Mainly the topic running through my mind is: dissertation. Yes, the big D. And more than anything, I wonder if it’s a sign that instead of having too many ideas of what to write on, I instead have too few. Well maybe to be more precise, I can count the number of ideas I have on no hands.

Instead, there is a set of scholarship that I admire a great deal. It’s the strain of scholarship that makes my blood bubble – but in an excited, typhoon-like way. So more to help me sort out the discombobulated state of my mind, I will make a list of the scholarship that I have come to admire, and perhaps then find some connections or themes among them which will help me on my quest for the big D.

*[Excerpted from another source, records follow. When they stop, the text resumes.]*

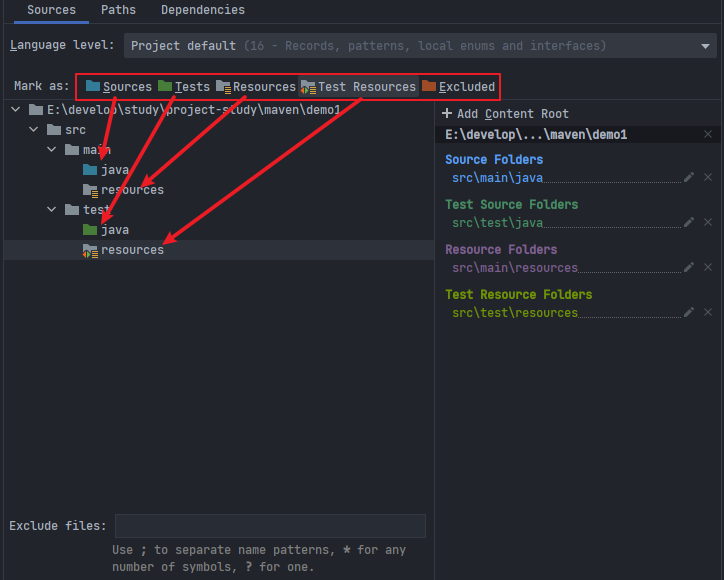Mark folder as Test Resources
724x580 pixels.
click(358, 86)
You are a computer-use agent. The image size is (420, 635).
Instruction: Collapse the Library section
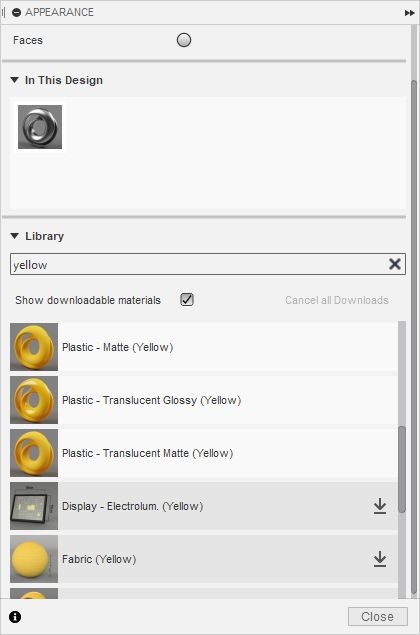15,236
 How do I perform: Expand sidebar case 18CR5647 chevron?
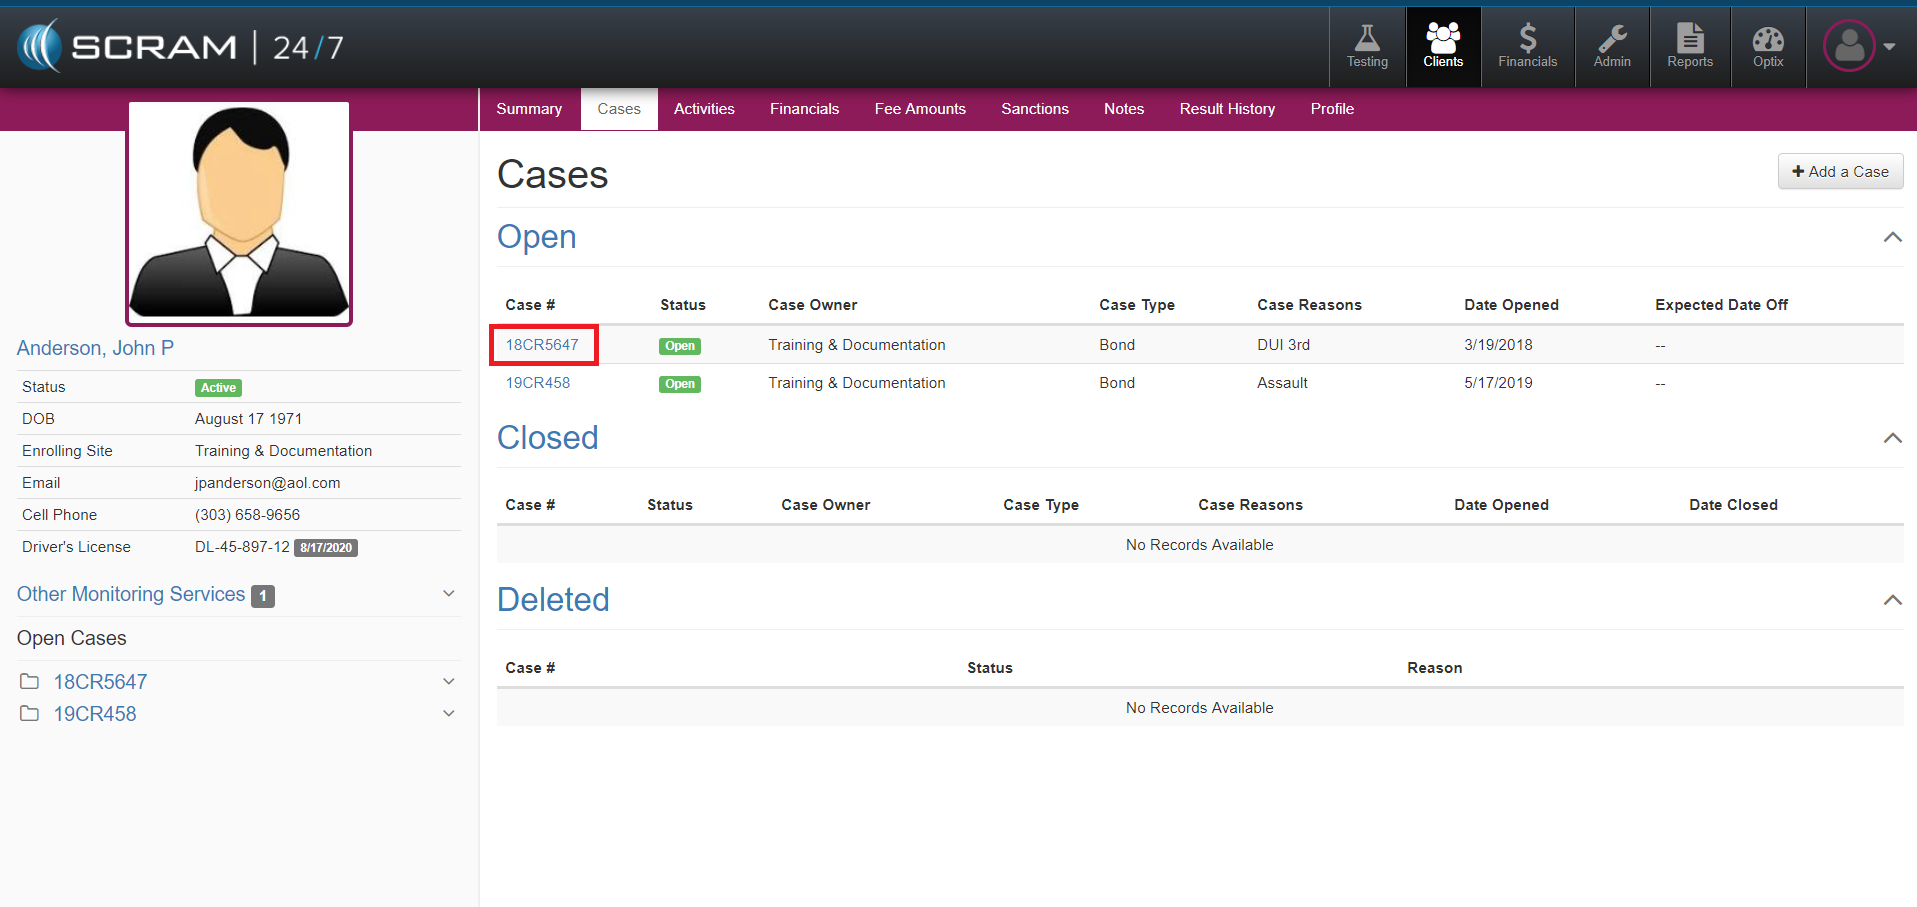click(449, 682)
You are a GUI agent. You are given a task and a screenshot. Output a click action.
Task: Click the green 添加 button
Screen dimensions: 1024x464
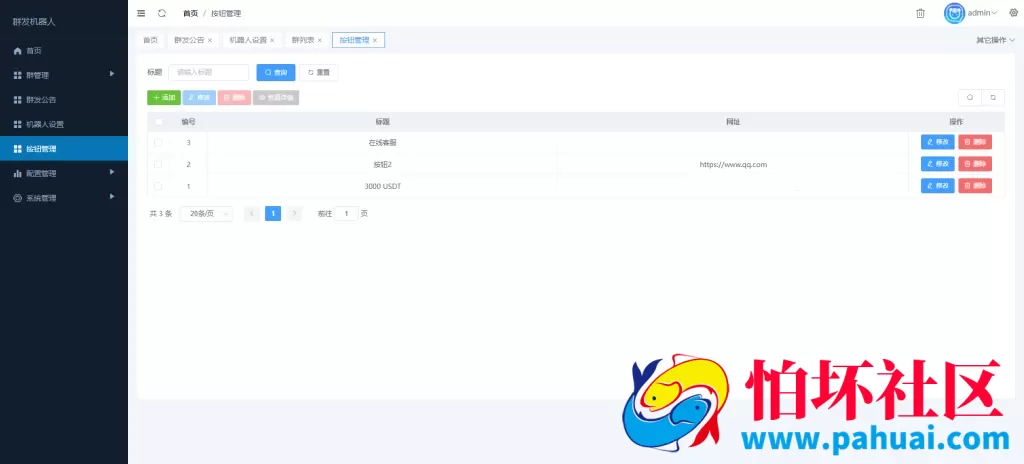163,97
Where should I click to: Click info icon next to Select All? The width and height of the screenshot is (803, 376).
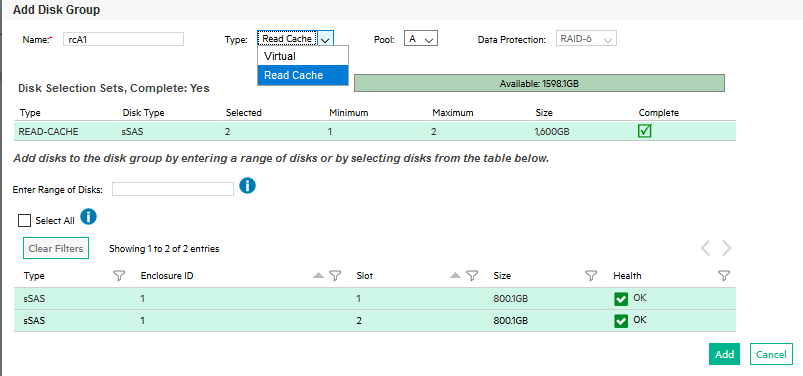point(89,217)
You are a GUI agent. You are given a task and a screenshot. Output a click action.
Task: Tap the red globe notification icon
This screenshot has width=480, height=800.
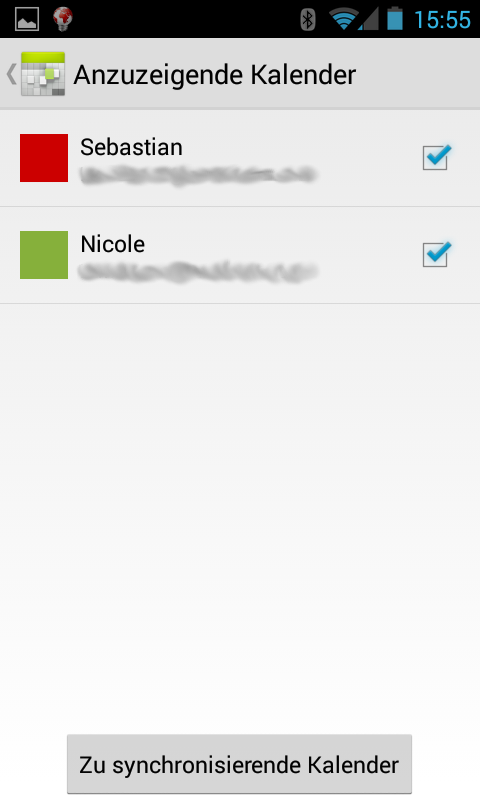pyautogui.click(x=63, y=19)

James A. Secord, Victorian Sensation: The Extraordinary Publication, Reception, and Secret Authorship of "Vestiges of the Natural History of Creation” (Chicago: University of Chicago Press, 2003) [Amazon link]

James A. Secord, "Knowedge in Transit," Isis 95 (4): 654-672 [Abstract link]

Bruce J. Hunt, The Maxwellians (Ithaca: Cornell University Press, 1991) [Amazon link]

Andrew Warwick, Masters of Theory: Cambridge and the Rise of Mathematical Physics (Chicago: The University of Chicago Press, 2003) [Amazon link]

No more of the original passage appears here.